Quoted passage:
** start **

# All Time Team



## BALLAHOLLIC7 (Mar 25, 2006)

All Time Team


C-
PF-
SF-
SG-
PG-

6th man:

Coach:

Fill in the blanks


----------



## nutmeged3 (Apr 11, 2005)

Way to early but ill do it anyway

PG- Brevin Knight
SG- Ray Felton
SF- Gerald Wallace
PF- Emeka Okafor
C- Primoz Brezec

6th Man- Melvin Ely

Coach- Bernie


----------



## JMES HOME (May 22, 2006)

lol you guys wanna all time team when you guys have been around for 2 seasons


----------



## Auggie (Mar 7, 2004)

all time team? more like the only team.. lol maybe include when hornets were in charlotte?



nutmeged3 said:


> Way to early but ill do it anyway
> 
> PG- Brevin Knight
> SG- Ray Felton
> ...


 :cheers: pretty much it


----------



## endora60 (Jan 5, 2006)

*All Time Team*


C-Bill Russell/Bill Walton
PF-Karl Malone/ Dirk Nowitzki
SF-Larry Bird/????
SG-Kobe Bryant/MJ
PG-John Stockton/Steve Nash

6th man: John Havlicec

Coach: Red Auerbach


----------



## step (Sep 19, 2005)

Kobe over MJ, wow.

More of an attempt to build a team with chemistry taken into account. Basically a rehashed dynasty Bulls team with better "role" players.

C - Wilt Chamberlain - No explanation needed, it's freaking Wilt Chamberlain!
PF - Bill Russell - Superb defensive player, who needs offense when you have Wilt.

** end **

Source material:
** start **

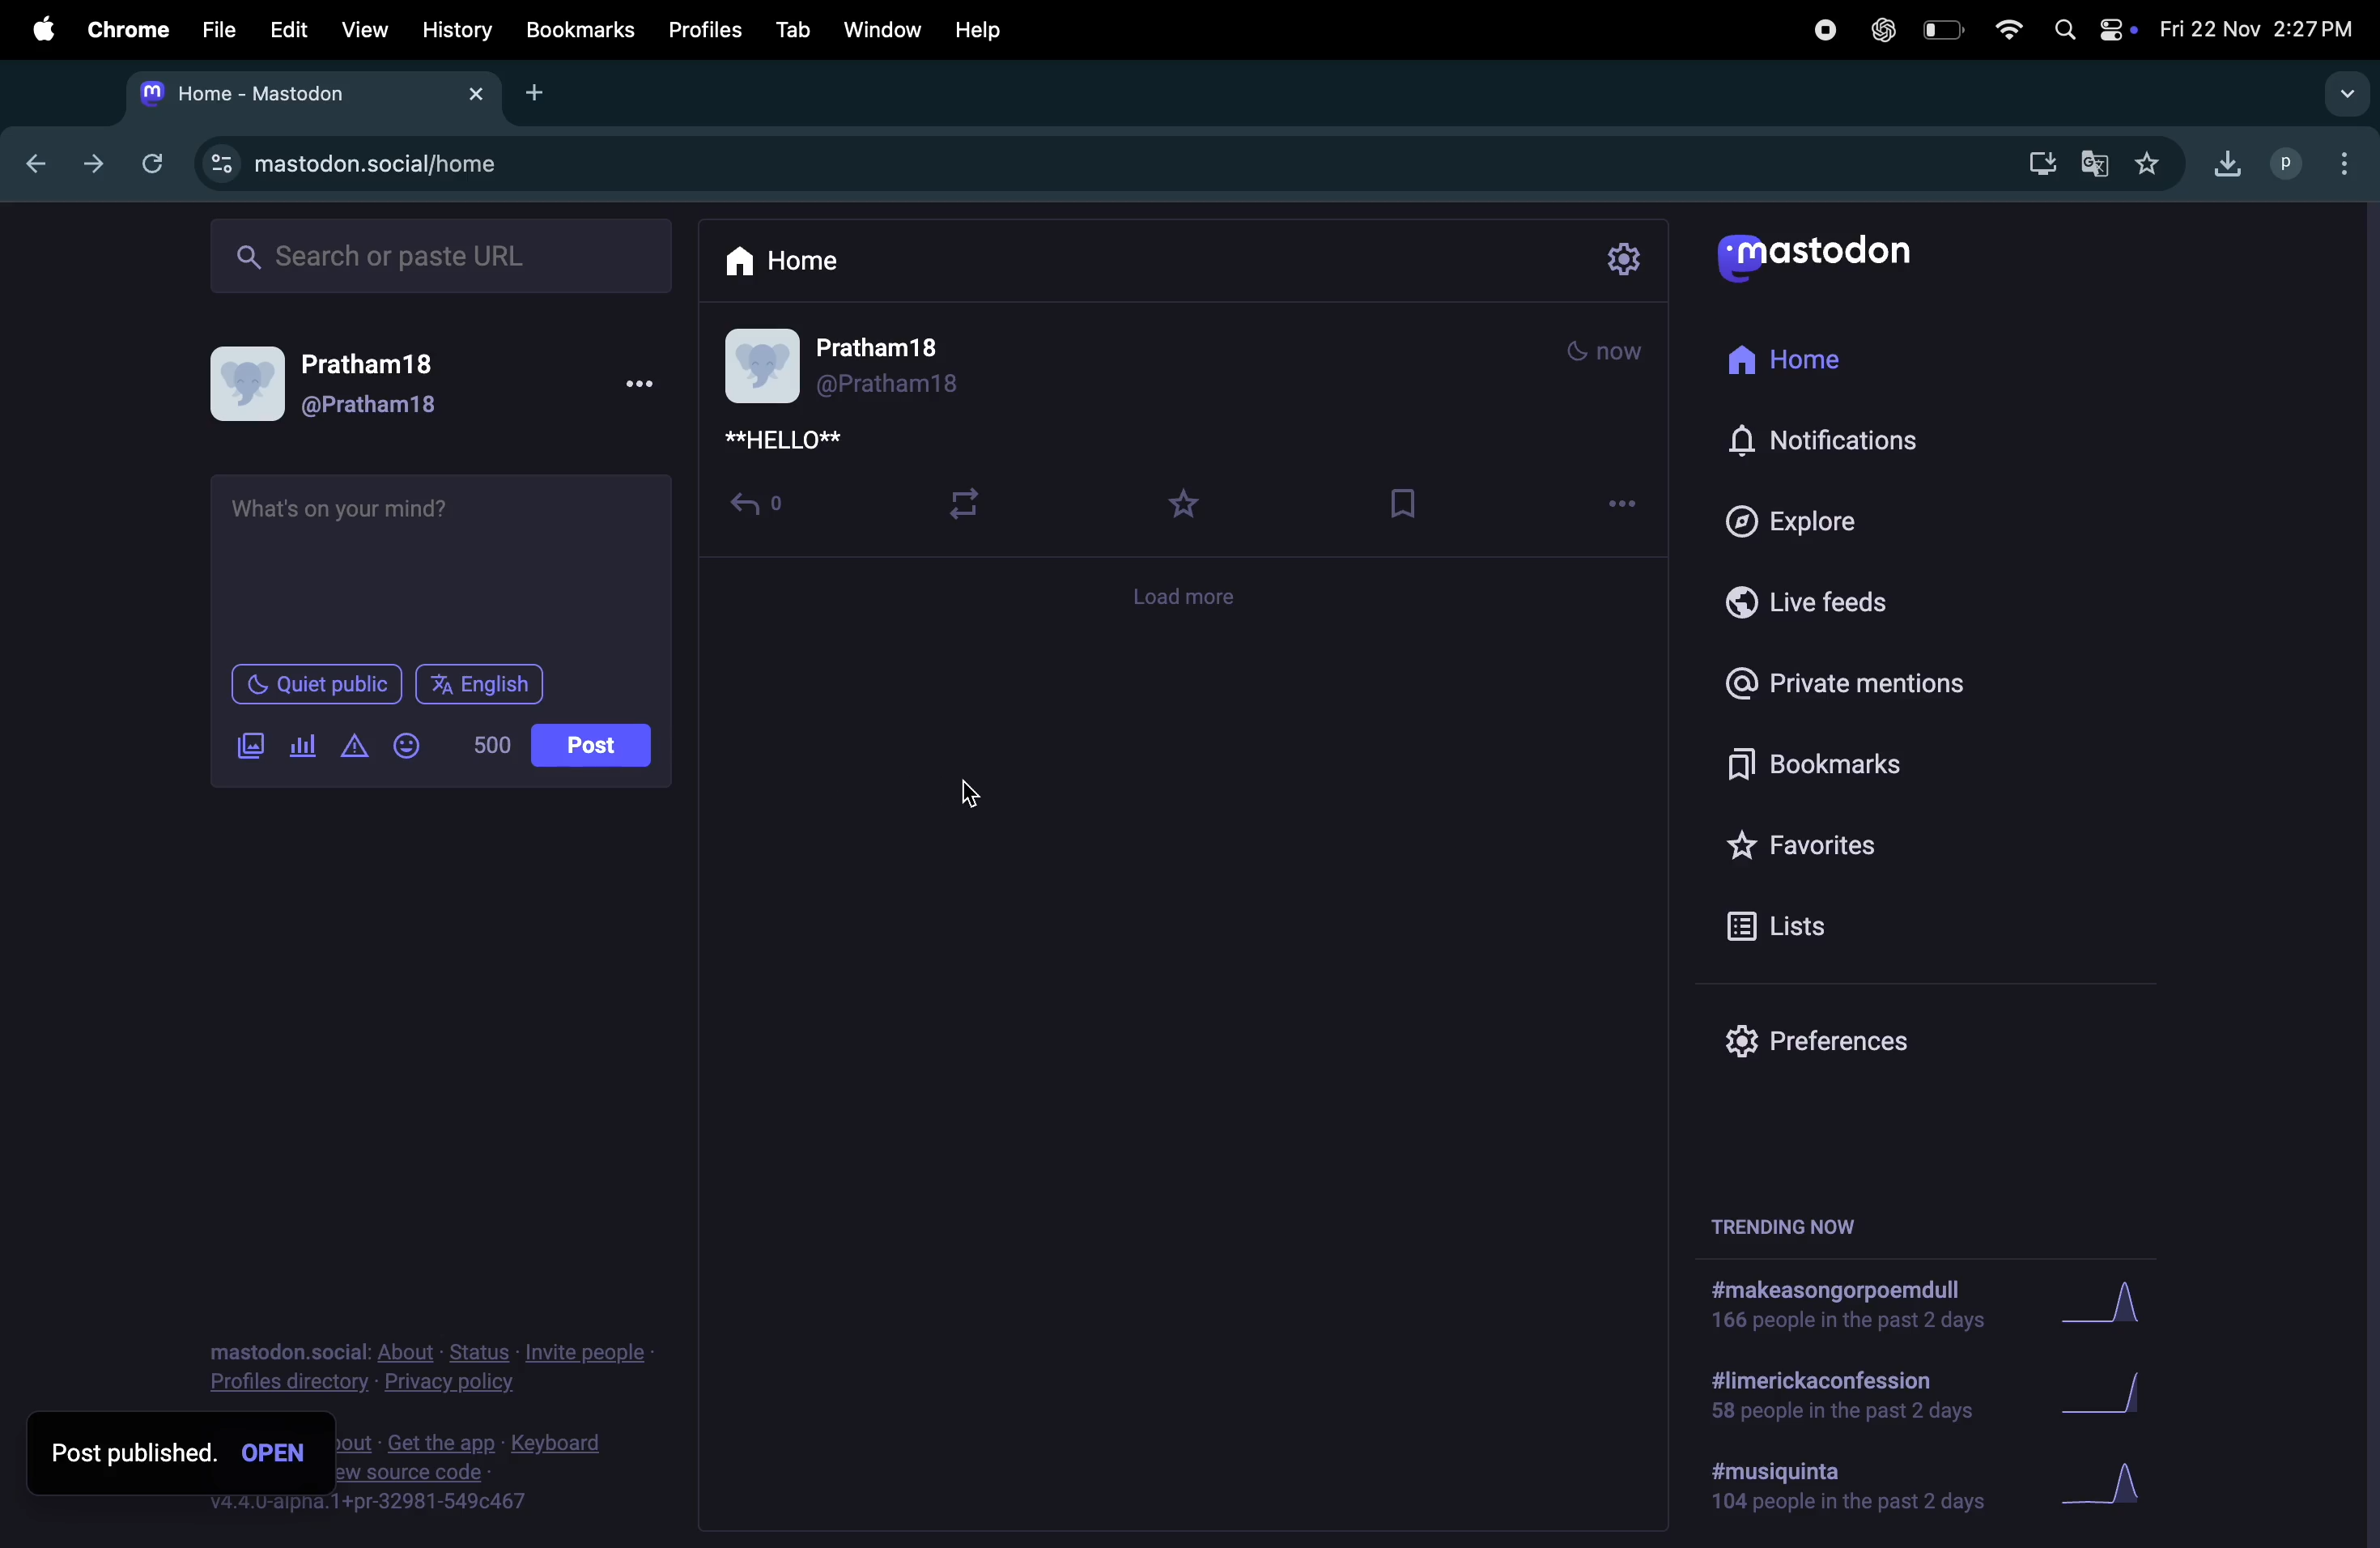  What do you see at coordinates (307, 744) in the screenshot?
I see `pool` at bounding box center [307, 744].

** end **

Task list:
1. Reproduce word for word the part of the all-time team thread starting with "Kobe over MJ, wow." and going on through "freaking Wilt Chamberlain!".
2. Carry the all-time team thread forward from the point where it stops.

Expected answers:
1.
Kobe over MJ, wow.

More of an attempt to build a team with chemistry taken into account. Basically a rehashed dynasty Bulls team with better "role" players.

C - Wilt Chamberlain - No explanation needed, it's freaking Wilt Chamberlain!

2.
SF - Scottie Pippen
SG - Michael Jordan
PG - Drazen Petrovic - With Pippen as the point-forward the Bulls had no use for another ball handler, Petrovic takes the place of the Paxson / Kerr role being the best shooter I ever saw, bias included of course.

6th man - Dennis Rodman - It was hard to narrow it down to one man, but I took the idea of 6th man as the guy who'd be backing up more than one player. When you consider the rest of the team there really isn't a need for more offense. So I went with the most versatile defender that I could think of, even if it was the crazy Rodman. He could bang in the post, play on the perimiter, guard almost everyone bar PG's.

And for the more modern feel (80's onwards), a team I feel could even challenge the one above. 
C - Hakeem Olajuwon - Shaq has nothing on him.
PF - Tim Duncan - Was tough choosing him over Malone.
SF - Scottie Pippen
SG - Michael Jordan
PG - Drazen Petrovic

6th man - Rodman, same reason as above.
Coach - Jackson again.

Two great big men who without a doubt would buy into the team concept.


----------



## endora60 (Jan 5, 2006)

step said:


> Kobe over MJ, wow.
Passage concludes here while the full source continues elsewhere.